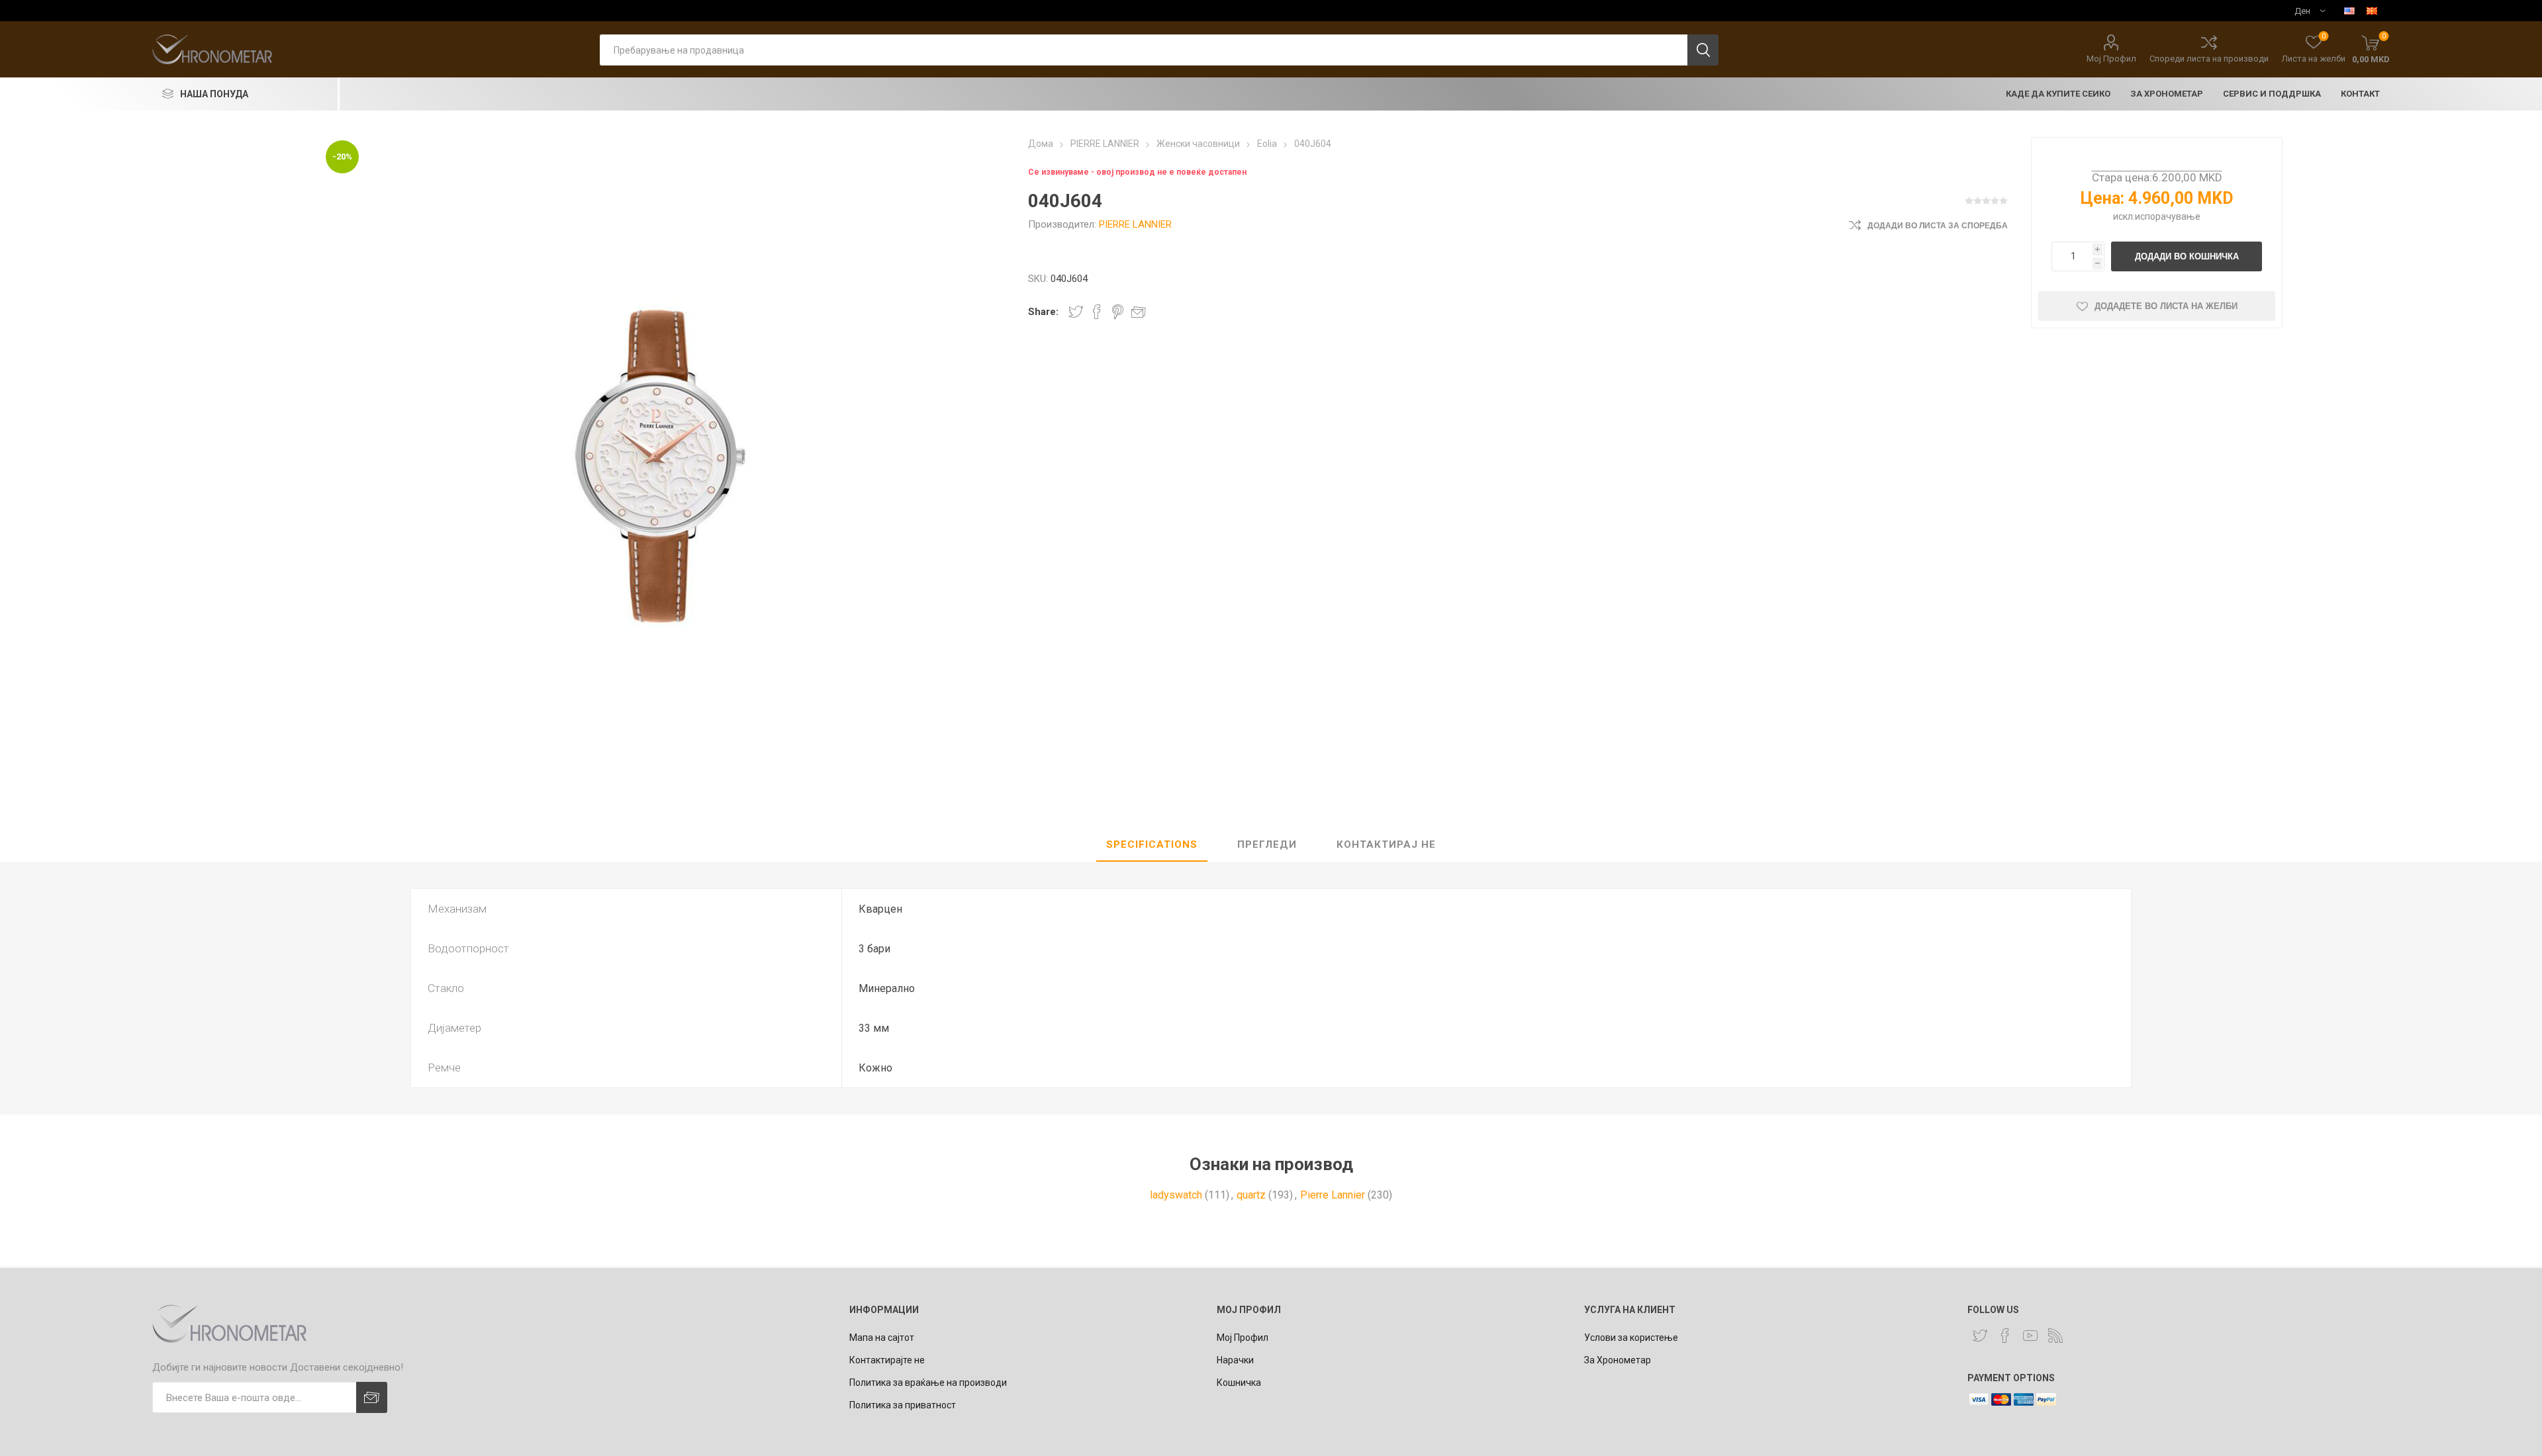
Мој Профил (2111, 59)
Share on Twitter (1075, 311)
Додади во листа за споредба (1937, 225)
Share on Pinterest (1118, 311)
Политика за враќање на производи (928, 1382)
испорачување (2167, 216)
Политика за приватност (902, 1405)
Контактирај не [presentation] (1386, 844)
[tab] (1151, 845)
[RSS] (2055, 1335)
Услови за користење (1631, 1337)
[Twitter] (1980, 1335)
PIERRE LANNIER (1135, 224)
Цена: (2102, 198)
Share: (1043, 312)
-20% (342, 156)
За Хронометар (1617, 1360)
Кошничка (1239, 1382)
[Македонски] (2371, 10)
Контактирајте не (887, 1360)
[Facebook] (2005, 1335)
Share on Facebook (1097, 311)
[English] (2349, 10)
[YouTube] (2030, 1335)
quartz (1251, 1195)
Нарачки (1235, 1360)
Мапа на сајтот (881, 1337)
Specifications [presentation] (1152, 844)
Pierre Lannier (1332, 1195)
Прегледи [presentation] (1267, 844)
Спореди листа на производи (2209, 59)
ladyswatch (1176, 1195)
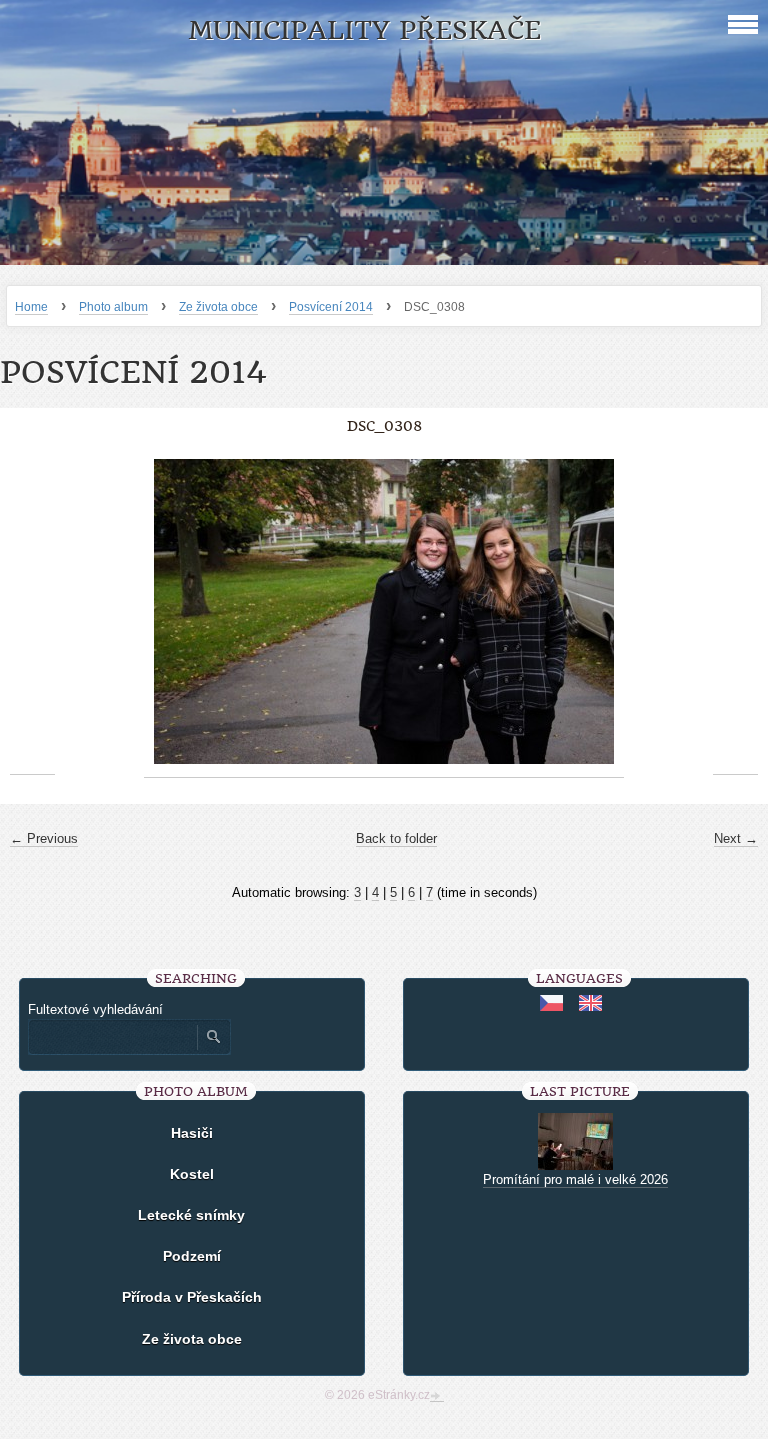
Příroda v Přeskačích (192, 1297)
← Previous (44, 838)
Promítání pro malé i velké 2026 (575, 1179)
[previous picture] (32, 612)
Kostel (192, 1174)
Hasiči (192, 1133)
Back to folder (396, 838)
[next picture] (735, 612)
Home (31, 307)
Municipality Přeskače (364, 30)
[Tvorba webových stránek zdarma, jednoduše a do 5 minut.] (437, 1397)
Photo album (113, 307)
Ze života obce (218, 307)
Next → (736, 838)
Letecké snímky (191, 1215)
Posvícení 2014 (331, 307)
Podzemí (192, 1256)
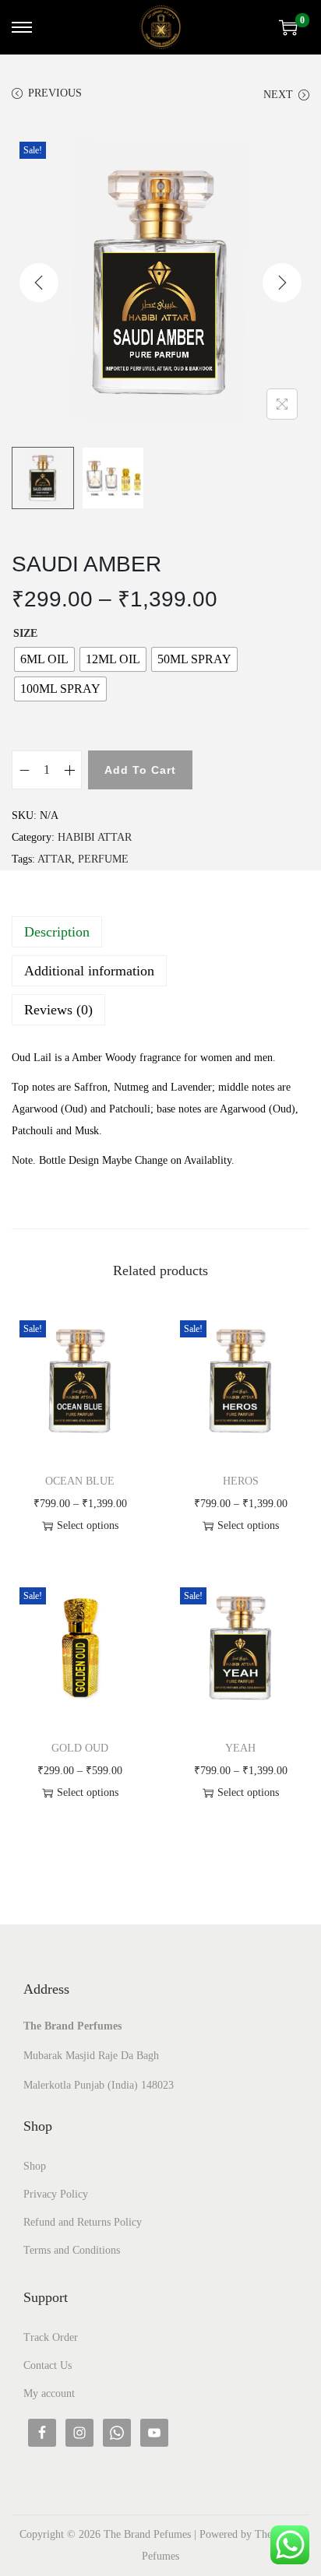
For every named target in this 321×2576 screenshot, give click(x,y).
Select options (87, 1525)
........
PROBLEM REQUIREMENTS :: Your task is to retype the lines running from the one that contains "Promítání pro malé i velké 2026 (575, 1179)" through the end of the records, and nothing else. Pictures are not part of the copy.

RESPONSE BOX ::
Promítání pro malé i velké 2026 (575, 1179)
[previous picture] (32, 612)
Kostel (192, 1174)
Hasiči (192, 1133)
Back to folder (396, 838)
[next picture] (735, 612)
Home (31, 307)
Municipality Přeskače (364, 30)
[Tvorba webových stránek zdarma, jednoduše a do 5 minut.] (437, 1397)
Photo album (113, 307)
Ze života obce (218, 307)
Next → (736, 838)
Letecké snímky (191, 1215)
Posvícení 2014 (331, 307)
Podzemí (192, 1256)
For every named target in this 321×2576 screenshot, give click(x,y).
Select options (87, 1525)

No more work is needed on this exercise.